Bu kaçınma, araştırma kadrosunun toplumsal medya kullanımı ile JOMO ortasında keşfettiği ve şaşırtan bulduğu bağlantıyı açıklayabilir. Bilim insanları, bir ortaya gelmekten kaçınmak isteyen şahısların arkadaşlarının ya da aile üyelerinin ne yaptığını denetim etmekle de ilgilenmeyeceklerini düşünmüş. Lakin toplumsal anksiyetesi olanların, daha rahat buldukları için toplumsal medyayı şahsen etkileşime geçmeye tercih edebildiklerini görmüşler.
İlk örneklem kümesi üzerinde yürütülen çalışmada, JOMO’su yüksek olan şahıslar ile toplumsal medya kullanımı ve ayrıyeten hayattan duyulan memnuniyet ortasında irtibatlar olduğu keşfedilmiş. Lakin bu noktada en güçlü ilgiyi toplumsal anksiyetenin sergilediği görülmüş.
Bu karışık sonuçları gören araştırmacılar, sonrasında JOMO’su yüksek olan ama anksiyetesi olmayan bir insan kümesi olup olmadığını bulmak üzere ikinci bir çalışma daha tasarlamışlar.
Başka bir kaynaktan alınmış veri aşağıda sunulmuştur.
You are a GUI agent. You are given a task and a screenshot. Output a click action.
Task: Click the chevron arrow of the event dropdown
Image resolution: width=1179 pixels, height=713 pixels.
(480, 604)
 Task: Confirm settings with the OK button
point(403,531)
Bu içe dönük ve huzurlu insanları tespit etseler de, kelam konusu küme ufak boyutlu olmasının yanısıra çalışmadaki iştirakçilerin sırf yüzde 10 kadarını temsil ediyormuş. Bu kümedeki beşerler toplumsal açıdan dertli değil lakin yeniden de orta derecede yalnızlık hissettiklerini belirttiler.
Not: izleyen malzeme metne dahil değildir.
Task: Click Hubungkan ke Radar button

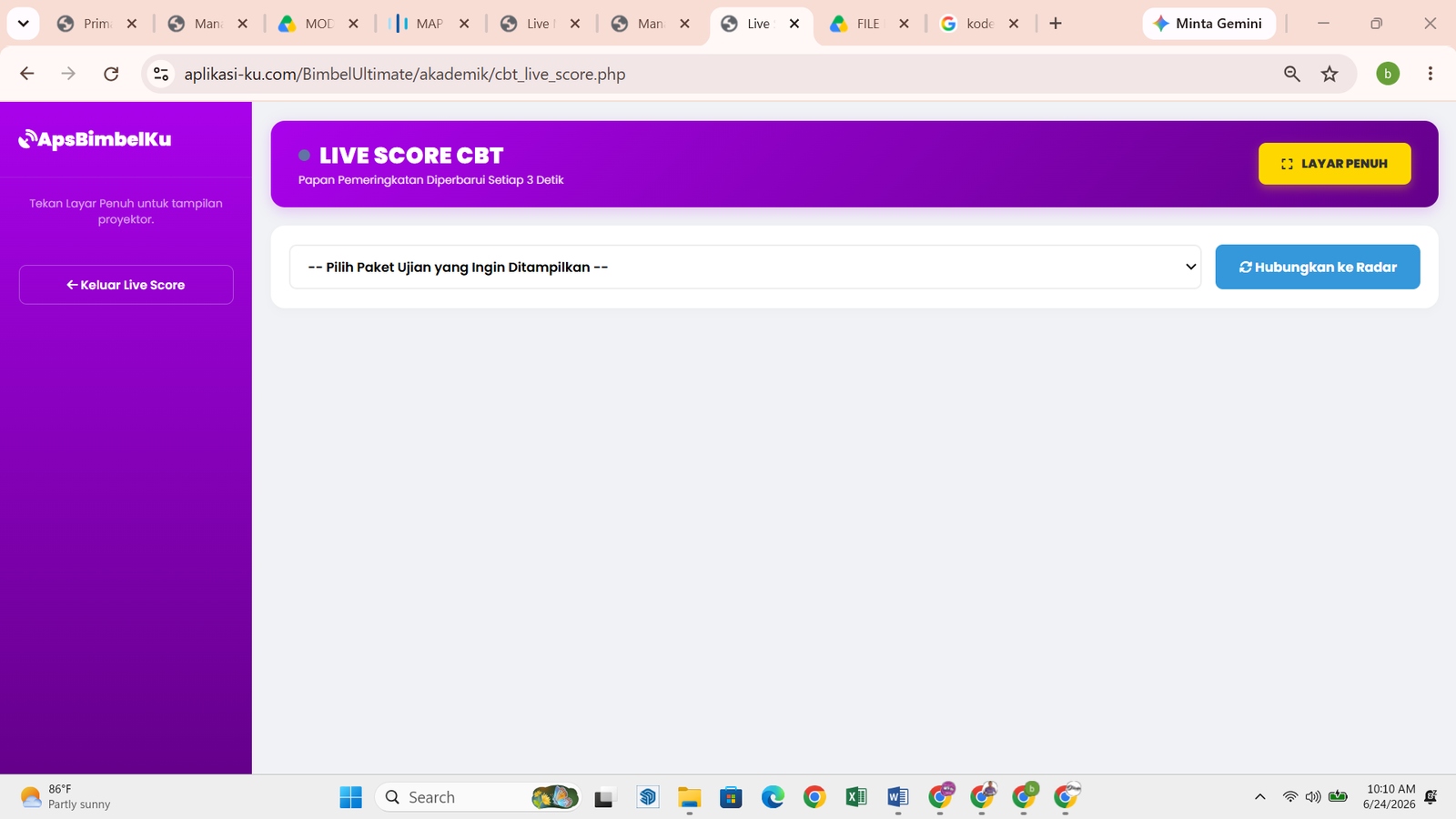Action: pos(1317,267)
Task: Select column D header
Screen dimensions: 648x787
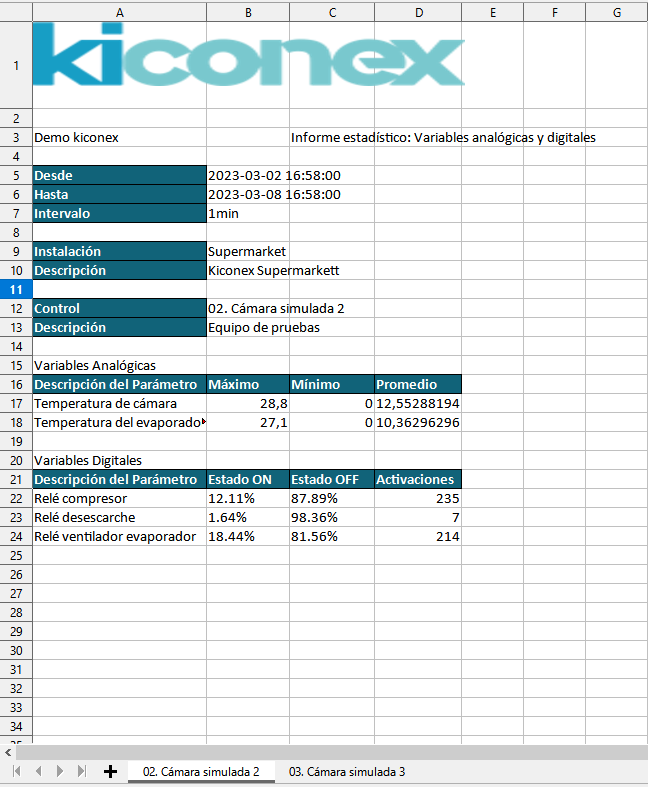Action: pyautogui.click(x=418, y=12)
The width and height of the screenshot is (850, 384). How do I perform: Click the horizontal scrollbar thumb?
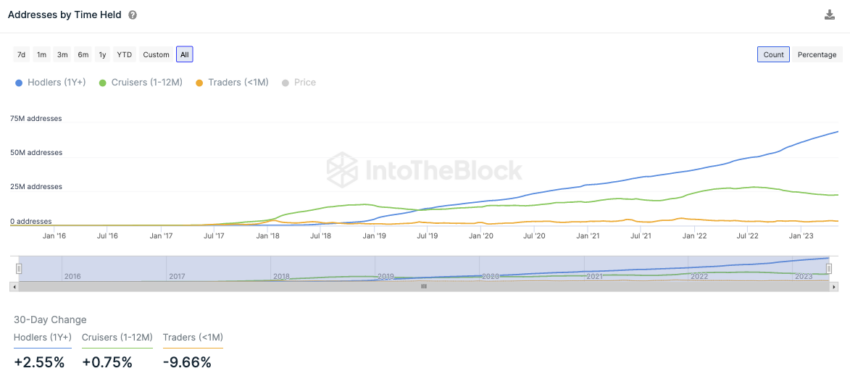424,286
Önceki çalışmalarda FOMO (bir şeyleri kaçırma korkusu), düşük benlik hürmeti ve yalnızlık ile ilişkilendirilmiş. Lakin yeni bulgular JOMO deneyiminin o kadar net olmadığını gösteriyor. Araştırma kadrosu, JOMO’nun sabit bir his halinden fazla ilişkiyi kesme muhtaçlığını temsil eden süreksiz bir evre olabileceğini düşünüyor.
Başka çalışmalarda anksiyete tetikleyicilerine devamlı maruz kalmanın, daha sonrasında gerilimin hafiflemesine yardımcı olabileceği de gösterdi.
“‘İletişimi kesme ve toplumsal etkileşim ortasında nasıl bir istikrar kurulmalı?’ üzere karşılığını bulamamış çok sayıda soru var” diyor Barry. “Ancak bana nazaran bunun karşılığı herkes için farklıdır. Kıymetli olan sebeplerdir. Beşerler neden toplumsal faaliyetlere katılmıyor? Şayet bunun sebebi dinlenip güç toplamaya gereksinim duymalarıysa, bu uygun bir şey olabilir. Şayet bir şeyden kaçınmaya çalışıyorlarsa, bu durum muhtemelen uzun vadede sağlıklı olmayacaktır.”